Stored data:
########

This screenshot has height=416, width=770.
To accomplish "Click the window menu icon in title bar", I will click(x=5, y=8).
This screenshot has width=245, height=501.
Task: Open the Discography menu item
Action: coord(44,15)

########

- _Problem description_
Each line above must be output exactly as it stands.

- _Solution to the problem_
This screenshot has height=416, width=770.
To accomplish "Click the window menu icon in title bar", I will click(x=5, y=8).
This screenshot has width=245, height=501.
Task: Open the Discography menu item
Action: coord(44,15)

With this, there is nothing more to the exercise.